Curley’s wife is introduced next. She is painted as a vulgar woman who
is quite proud of her position on the ranch as the boss’s daughter-in-law.
She wears heavy make-up and flirts with every man on the ranch. Not understanding
her appearance or her motives, the innocent Lennie thinks she is pretty.
Slim is a friendly man, who asks Lennie and George to join his team. He
is described as a man in his late thirties, who loves his job and is neat
and clean. He is also a thinking man, who ponders things. When he learns
Lennie and George are together, he comments, ‘I don’t know why many
guys don’t travel together. Maybe the whole world is afraid of each other.’
Again in this chapter, Steinbeck demonstrates how George protects Lennie. He answers the boss’s questions about Lennie, even though it causes the boss to be angry. He does the same when Curley questions Lennie. After learning about Curley’s background, George warns Lennie to stay away from him. He also tells Lennie he must never again stare at Curley’s wife. George obviously senses that things are not going to be easy for he and Lennie on the ranch with Curley and his wife around. As a result, he reminds Lennie once again about the hiding place in the bushes by the stream. In spite of his slowness, Lennie also has an ominous feeling about the ranch and says, “This ain’t no good place.”
In addition to his intense devotion towards Lennie, George has a strong moral sense. Even though he does not like Curley, he does not like it when the men tease Curley for wearing a glove full of Vaseline. He says, “That’s a dirty thing to tell around.” George is also pictured as being concerned about cleanliness, inspecting his bunk for bed bugs and asking questions about the insecticide on the shelf. His cleanliness is in direct contrast to Lennie, who carries a dead, dirty mouse in his pocket and thinks nothing of drinking stagnant water.
This end of the chapter focuses on the fact that Slim’s dog has given birth to puppies. Carlson and Slim decide that Candy’s old, blind dog needs to be killed and replaced with one of the new puppies. The manner in which the death of the dog is planned suggests the violence and brutality of life on the ranch. When Lennie hears about the puppies, he immediately wants one for a pet. The kind George promises to ask Slim for one.

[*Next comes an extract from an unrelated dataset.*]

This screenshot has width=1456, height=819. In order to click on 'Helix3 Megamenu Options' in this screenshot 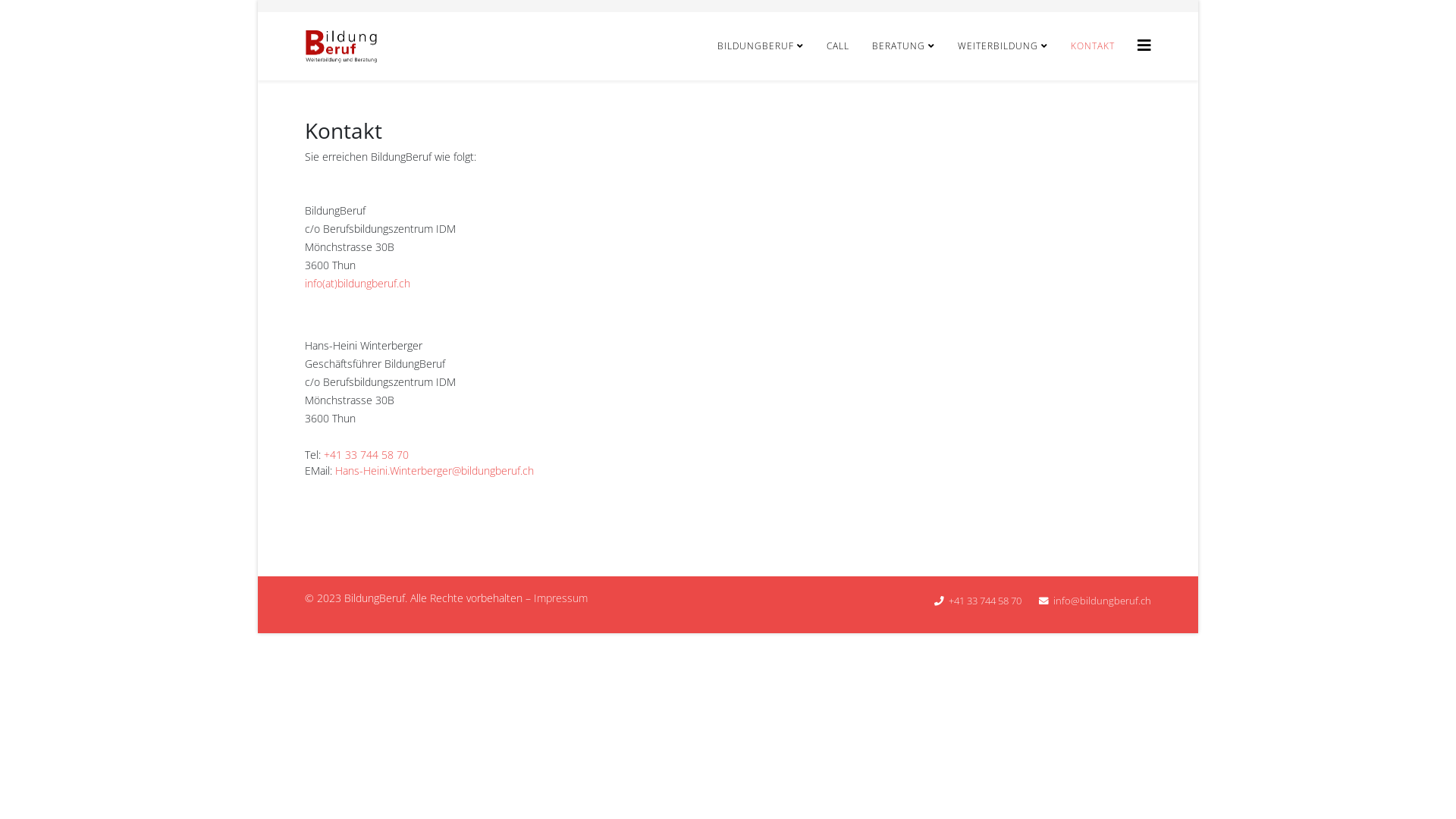, I will do `click(1144, 45)`.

It is important to notice the clear, simple style of this chapter. There is considerable dialogue that reveals much about the characters. Using the third person, impersonal narrator, Steinbeck also gives a clear, crisp picture of the events that transpire in the bunkhouse, without making any personal comment. He begins the scene by describing the physical bareness of the ranch and the bunkhouse, creating a feeling of foreboding; by the end of the chapter, he has created a fully ominous feeling, due to the personalities of Curley and his wife. Both George and Lennie have a bad reaction to the ranch.